Tom Woodnutt wrote about a concept called “Mutuality”, also highly relevant in modern planning given that like it or not, the influence of the general public on actively shaping your brand is reaching new heights, so you might aswell invite them in. And a philosophy that puts give and take at the heart of brands is definitely something I would support. And Philippa Dunjay wrote about microcutures, which I think is a really fruitful and creatively rich place to look for both target consumer potential, and ideas on how brands can add value.

There were also many excellent pieces by the other shortlisted authors, all on WARC if you have a subscription. In particular I’d check out Brian Millar’s piece which offers a compelling invitation for undervalued planning talent to think beyond advertising agencies and make a mark on the wider world, John Shaw’s voice of experience that elegantly looks at the things that will never change in planning, and Sarah Booth’s piece which is a refreshingly written take on cutting through the trends in plannery thinking and going back to basics.

And when you’ve read all those and for some unfathomable reason still want to read more, I’ve linked to my article below.

Taking a step back, I think I was writing slightly off the topic as my essay probably focuses more on the future of business and brands, than an analysis of the discipline of planning within an agency. But it was an interesting process to work through the essay title and to really think about the work we do as planners. I also found myself tying together some of the recurring strands of thinking which have been bouncing around this blog over the last few years.

Would love to hear your thoughts…  Do you see any truth in the wisdom argument, or have I lost the wood for the trees?

Wise Planning by Neasa Cunniffe

Fear and Failure

There were several common themes running through the talks at the BrainFoodStore digital conference last week, one of which the speakers themselves picked up on in the panel discussion at the end: fear of failure.

They were responding specifically to audience questions around clients and companies who are afraid to take the leap into social media, where the rules are fluid and the risks seem high.

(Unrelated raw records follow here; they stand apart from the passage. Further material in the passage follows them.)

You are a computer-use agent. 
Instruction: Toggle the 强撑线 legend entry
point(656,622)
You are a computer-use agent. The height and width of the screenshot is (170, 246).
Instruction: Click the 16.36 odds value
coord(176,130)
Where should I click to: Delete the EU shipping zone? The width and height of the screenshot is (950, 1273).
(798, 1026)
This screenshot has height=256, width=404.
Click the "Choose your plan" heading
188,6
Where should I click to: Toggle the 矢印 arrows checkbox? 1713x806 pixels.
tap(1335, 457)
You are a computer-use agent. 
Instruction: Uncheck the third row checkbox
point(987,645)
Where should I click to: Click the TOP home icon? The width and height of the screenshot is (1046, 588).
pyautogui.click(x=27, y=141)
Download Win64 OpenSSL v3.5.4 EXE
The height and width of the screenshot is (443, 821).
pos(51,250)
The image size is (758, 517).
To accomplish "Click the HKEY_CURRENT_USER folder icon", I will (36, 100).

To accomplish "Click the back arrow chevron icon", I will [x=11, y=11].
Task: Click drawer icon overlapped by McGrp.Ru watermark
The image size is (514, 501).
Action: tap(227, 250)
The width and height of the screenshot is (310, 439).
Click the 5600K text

But this fear of failure can be found in many other aspects of our business too and the effects are potentially fatal.

Whether it’s a company culture, or a defining characteristic of a client-agency relationship – how we approach and think about failure is a marker of whether or not we’ll ultimately succeed.

Fear is a plague in any organisation. If an environment is full of people who are quick to criticise, jump into the negative, or actively seek out points to challenge, it’s no wonder that the resultant work becomes cautious and insipid. It doesn’t matter whether these critiques are valid; what matters is the effect they have on innovation.

When fear takes over, tasks are completed with the aim of satisfying expectations, not pushing boundaries. People move away from imagination and into bureaucracy, because accepted ideas and standardised methods won’t garner recrimination. We over-research, over-rationalise and push out decisions because we’re not ready. 

Martin Bailie insightfully pointed out that if you wait too long to try, you’ll make all your mistakes in public. By the time you decide to catch up with the world, everyone else will be ten steps ahead of you. The lesson is obvious – if failure is a necessary step on the road to success, you need to try and fail early.

Banish fear, embrace failure and learn while the stakes are low.